• _WRITTEN TASK A_
Which command-line options does the PokeRL repository page list for play.py?
• _WRITTEN TASK B_
Can you reproduce the PokeRL repository page from "Note: The models" up to and including "model (.zip file)"?

• _DOCUMENT PASSAGE_
Start

Skip to content

reddheeraj/PokemonRL

Repository files navigation

PokeRL: Playing Pokémon Red with Deep Reinforcement Learning

Training AI agents to play Pokémon Red using Curriculum Learning and PPO

Python PyTorch Stable-Baselines3 PyBoy


Overview

This project trains reinforcement learning agents to play Pokémon Red (1996) using a modular curriculum learning approach. Instead of training on the entire game at once, we decompose the task into three learnable sequences:

Sequence Objective Description
1. House Exit Exit Red's house Navigate from bedroom to outside
2. Exploration Reach the grass Travel through Pallet Town to trigger Oak's event
3. Battle Win against Blue Learn battle mechanics and win the rival fight

Each sequence has its own:

  • Custom reward function
  • Save state (starting point)
  • Training configuration
  • Trained model

Quick Start

Watch Pre-Trained Agents Play

Note: The models are not perfect and the agents may not be able to complete the tasks perfectly. You may have to give a manual trigger like pressing up arrow key or completing a dialogue scene to continue the task.

# Sequence 1: House Exit
python scripts/play.py --model final_models/house_exit_20251204_112405/house_exit_20251204_112405_final.zip --sequence 1 --fps 60

# Sequence 2: Exploration  
python scripts/play.py --model final_models/exploration_20251204_114057/exploration_20251204_114057_final.zip --sequence 2 --fps 60

# Sequence 3: Battle
python scripts/play.py --model final_models/battle_20251204_120117/battle_20251204_120117_final.zip --sequence 3 --fps 60

Options for play.py

--model PATH      # Path to trained model (.zip file)
--sequence N      # Sequence number (1, 2, or 3) - auto-loads correct ROM
--episodes N      # Number of episodes to play (default: 5)
--fps N           # Playback speed (default: 30)
--rom PATH        # Override ROM path (optional)

Installation

Prerequisites

  • Python 3.10+
  • Pokemon Red ROM (legally obtained)
  • Windows/Linux/Mac

Setup

# 1. Clone the repository
git clone https://github.com/reddheeraj/PokemonRL.git
cd PokemonRL

# 2. Create conda environment
conda create -n pokemonred python=3.10
conda activate pokemonred

# 3. Install dependencies
pip install -r requirements.txt

# 4. Place your ROM
# unzip the roms.zip folder and place it in the root directory

Verify Installation

python scripts/test_env.py

You should see the game window with random actions being taken.

End

• _MATERIAL_
Start

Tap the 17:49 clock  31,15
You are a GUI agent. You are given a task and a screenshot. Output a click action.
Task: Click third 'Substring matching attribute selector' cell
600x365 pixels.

End

• _WORKED ANSWER A_
--model, --sequence, --episodes, --fps, --rom

• _WORKED ANSWER B_
Note: The models are not perfect and the agents may not be able to complete the tasks perfectly. You may have to give a manual trigger like pressing up arrow key or completing a dialogue scene to continue the task.

# Sequence 1: House Exit
python scripts/play.py --model final_models/house_exit_20251204_112405/house_exit_20251204_112405_final.zip --sequence 1 --fps 60

# Sequence 2: Exploration  
python scripts/play.py --model final_models/exploration_20251204_114057/exploration_20251204_114057_final.zip --sequence 2 --fps 60

# Sequence 3: Battle
python scripts/play.py --model final_models/battle_20251204_120117/battle_20251204_120117_final.zip --sequence 3 --fps 60

Options for play.py

--model PATH      # Path to trained model (.zip file)